**実施する作業:**
(a) キューバン・サルサ界の文章に照らして、次の (i)〜(iii) が本文と一致するかを「はい」か「いいえ」で答え、判断の根拠となる本文の語句をそのまま引用してください。(i) プーピはバンバン在籍中にソロ作を3枚出していた。(ii) プーピの新しいCDの収録曲はすべて新曲である。(iii) バンバンには初めて男性ボーカルが加入した。
(b) キューバン・サルサ界の文章によると、プーピが新しいCDを事実上のデビューとしたいと見られているのはなぜですか。本文が示す理由を1〜3文で説明してください。
(c) キューバン・サルサ界の文章を、最後の一文の後から引き継いで書き進めてください。

**提供テキスト:**
<<<<

昨年のティンバ、キューバン・サルサ界の話題と合わせて
DISK大賞2003「年間最優秀賞」を発表します。

まず、年明け早々の話題は、バンバンのマレコン・ライブ。
VAN VAN「En el malecon de La Habana」
バンバンはここ数年、ペドロ・カルボの脱退、
サウンドの要プーピ・ペドローソの自身のバンド立ち上げ、
初の女性VOの加入、御大フォルメルの体調不良、
マジートの脱退情報とマイナスともいえるの話題ばかりでしたが、
ようやく新メンバーによる勢いあふれるCDがリリースされて
ほっとしたファンも多かったと思います。

そして、その話題も冷めないうちにもう一方のバンバンともいえるプーピのCDがリリース。
PUPY Y LOS QUE SON SON 「Que cosas tiene la vida」
プーピはバンバン在籍中からソロを3枚出していましたが、演奏のクオリティは今回が最高。
曲は前作からの演奏し直しが多いことからこのCDを事実上のデビューとしたい模様。
ライブをこなしているうちにバンド・サウンドが固まってきたのでしょう。

夏の話題はなんといっても、チャランガ・アバネーラとハイラの長期間の来日。
CHARANGA HABANERA「Soy Cubano Soy Popular」
そして、現在最も充実したキューバン・サウンドを聴かせるマノリートも待望の来日。

カルロス・マヌエルがキューバから亡命というニュースもはいりました。

エンビーディア・レーベル量産の要となるミュージシャン、
マイケル・ブランコ、デビュー。
MAIKEL BLANCO「Ya Llegaron Los Cubanos」

>>>>

**データセット内容:**
<<<<

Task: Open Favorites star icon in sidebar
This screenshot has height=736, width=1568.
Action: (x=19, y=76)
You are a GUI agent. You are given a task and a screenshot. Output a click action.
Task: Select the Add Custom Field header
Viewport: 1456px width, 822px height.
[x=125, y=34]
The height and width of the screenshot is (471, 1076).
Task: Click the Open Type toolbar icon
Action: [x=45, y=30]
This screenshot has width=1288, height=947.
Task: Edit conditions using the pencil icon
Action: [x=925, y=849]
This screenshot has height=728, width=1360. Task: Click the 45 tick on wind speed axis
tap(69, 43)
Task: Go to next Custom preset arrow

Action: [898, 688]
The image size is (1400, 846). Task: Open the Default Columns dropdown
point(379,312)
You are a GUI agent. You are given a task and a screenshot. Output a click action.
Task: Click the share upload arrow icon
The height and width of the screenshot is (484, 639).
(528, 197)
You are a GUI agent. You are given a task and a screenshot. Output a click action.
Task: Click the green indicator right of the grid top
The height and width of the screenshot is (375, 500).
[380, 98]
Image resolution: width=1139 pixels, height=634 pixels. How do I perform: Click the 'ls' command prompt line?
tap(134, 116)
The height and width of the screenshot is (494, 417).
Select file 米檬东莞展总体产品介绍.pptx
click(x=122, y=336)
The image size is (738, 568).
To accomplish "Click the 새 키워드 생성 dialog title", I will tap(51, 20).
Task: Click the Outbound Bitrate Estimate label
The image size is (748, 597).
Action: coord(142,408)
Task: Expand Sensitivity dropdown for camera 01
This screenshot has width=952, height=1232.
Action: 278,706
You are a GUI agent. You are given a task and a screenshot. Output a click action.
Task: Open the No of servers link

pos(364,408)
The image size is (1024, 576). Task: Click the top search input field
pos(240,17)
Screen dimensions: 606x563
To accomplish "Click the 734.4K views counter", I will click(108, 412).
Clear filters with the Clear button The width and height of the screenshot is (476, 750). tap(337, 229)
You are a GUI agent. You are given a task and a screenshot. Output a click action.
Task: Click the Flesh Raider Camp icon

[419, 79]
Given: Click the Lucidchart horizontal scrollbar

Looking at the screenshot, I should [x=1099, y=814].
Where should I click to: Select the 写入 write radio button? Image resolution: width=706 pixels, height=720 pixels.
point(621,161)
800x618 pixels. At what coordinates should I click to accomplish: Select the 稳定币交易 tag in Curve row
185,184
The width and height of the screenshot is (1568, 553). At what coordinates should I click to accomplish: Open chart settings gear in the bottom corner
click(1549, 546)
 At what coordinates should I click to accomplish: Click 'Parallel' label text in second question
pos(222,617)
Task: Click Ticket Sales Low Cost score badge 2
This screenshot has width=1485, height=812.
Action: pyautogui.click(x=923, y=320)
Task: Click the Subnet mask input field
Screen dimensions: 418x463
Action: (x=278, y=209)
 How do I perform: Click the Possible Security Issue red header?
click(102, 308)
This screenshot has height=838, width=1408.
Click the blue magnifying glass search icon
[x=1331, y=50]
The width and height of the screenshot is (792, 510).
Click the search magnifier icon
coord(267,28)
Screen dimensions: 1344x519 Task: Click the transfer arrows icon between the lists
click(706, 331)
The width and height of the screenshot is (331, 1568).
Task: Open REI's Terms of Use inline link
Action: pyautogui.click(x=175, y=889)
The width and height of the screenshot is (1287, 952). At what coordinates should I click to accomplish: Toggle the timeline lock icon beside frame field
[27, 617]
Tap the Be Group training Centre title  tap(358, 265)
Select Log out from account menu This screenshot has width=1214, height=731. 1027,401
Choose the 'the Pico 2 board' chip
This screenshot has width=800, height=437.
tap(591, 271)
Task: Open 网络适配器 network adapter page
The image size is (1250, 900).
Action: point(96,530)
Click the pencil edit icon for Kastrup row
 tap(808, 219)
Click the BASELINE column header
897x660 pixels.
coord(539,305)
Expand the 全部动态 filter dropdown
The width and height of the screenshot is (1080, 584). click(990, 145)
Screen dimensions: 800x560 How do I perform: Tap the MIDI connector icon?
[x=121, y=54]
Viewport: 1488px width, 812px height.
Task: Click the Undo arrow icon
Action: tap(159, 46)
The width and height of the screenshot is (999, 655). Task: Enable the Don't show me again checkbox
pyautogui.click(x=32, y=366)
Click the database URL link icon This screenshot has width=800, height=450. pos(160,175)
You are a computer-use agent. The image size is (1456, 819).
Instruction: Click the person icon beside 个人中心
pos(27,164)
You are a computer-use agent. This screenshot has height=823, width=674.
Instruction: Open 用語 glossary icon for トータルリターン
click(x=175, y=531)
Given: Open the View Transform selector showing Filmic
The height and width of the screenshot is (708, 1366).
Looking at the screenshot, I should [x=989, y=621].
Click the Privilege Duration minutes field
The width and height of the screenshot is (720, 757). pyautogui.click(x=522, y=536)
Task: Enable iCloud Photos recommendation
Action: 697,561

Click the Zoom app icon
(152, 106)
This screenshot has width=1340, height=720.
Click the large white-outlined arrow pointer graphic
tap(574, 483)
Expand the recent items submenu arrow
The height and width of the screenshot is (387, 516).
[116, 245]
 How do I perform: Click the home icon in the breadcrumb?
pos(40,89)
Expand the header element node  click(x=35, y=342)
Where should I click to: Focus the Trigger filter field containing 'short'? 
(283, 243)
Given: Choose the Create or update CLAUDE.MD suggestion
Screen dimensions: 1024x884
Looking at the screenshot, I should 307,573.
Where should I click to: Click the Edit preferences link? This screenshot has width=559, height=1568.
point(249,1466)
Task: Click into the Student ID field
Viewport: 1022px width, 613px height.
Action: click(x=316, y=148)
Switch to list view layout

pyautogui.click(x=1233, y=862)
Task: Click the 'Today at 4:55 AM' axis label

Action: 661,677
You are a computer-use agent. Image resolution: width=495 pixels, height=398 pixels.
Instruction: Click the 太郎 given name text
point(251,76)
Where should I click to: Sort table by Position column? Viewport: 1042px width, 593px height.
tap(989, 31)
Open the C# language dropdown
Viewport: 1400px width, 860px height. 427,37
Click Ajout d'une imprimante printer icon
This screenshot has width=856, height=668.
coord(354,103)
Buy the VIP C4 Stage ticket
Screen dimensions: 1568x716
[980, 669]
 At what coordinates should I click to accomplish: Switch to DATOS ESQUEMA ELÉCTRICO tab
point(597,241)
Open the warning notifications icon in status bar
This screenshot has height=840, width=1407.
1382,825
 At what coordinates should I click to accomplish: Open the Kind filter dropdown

>>>>

**演習の結果:**
(a)
(i) はい。「プーピはバンバン在籍中からソロを3枚出していましたが」
(ii) いいえ。「曲は前作からの演奏し直しが多い」
(iii) いいえ。「初の女性VOの加入」

(b) 収録曲に前作から演奏し直したものが多いためです。本文はそのことから、プーピがこのCDを事実上のデビュー作としたいようだと述べています。

(c)
秋にはキューバン・サルサ界のベテラン勢のリリース続きました。
ADALBERTO ALVAREZ「Para Bailar Casino」
PAULO FG「Te Deseo Suerte」
ELIO REVE Y SU CHARANGON「Changui Homenaje 45 Anos」

そして11月にはティンバ、キューバン・サルサの歴史的な1枚がリリースされました。
バンバンのマイアミでのライブを2CDとDVDでというボーナス企画。
プーピ、ペドロ・カルボ在籍時のラスト録音であり、
マイアミでの政治的な背景を乗り越えてのライブという条件もさることながら、
オーディエンスの熱狂振りと、鬼気迫る程気合の入った演奏が聴き手を圧倒します。
超マスト・アイテム!でしょう。

ということで、DISK大賞2003「年間最優秀賞」は
VAN VAN「Live at Miami Arena」に決定です。
次点は演奏の素晴しさで
PUPY Y LOS QUE SON SON 「Que cosas tiene la vida」です。

(2004.3.13 福田カズノブ)

 


TIMBA・DISK大賞2003「最優秀新人賞」  

TIMBA・DISK大賞もいよいよ大詰め、2003年度新人賞の発表です。
ノミネート作品は以下の4点。
この中から、トップ・アーティストにまで上り詰めるのは誰か。

MAIKEL BLANCO「Ya Llegaron Los Cubanos」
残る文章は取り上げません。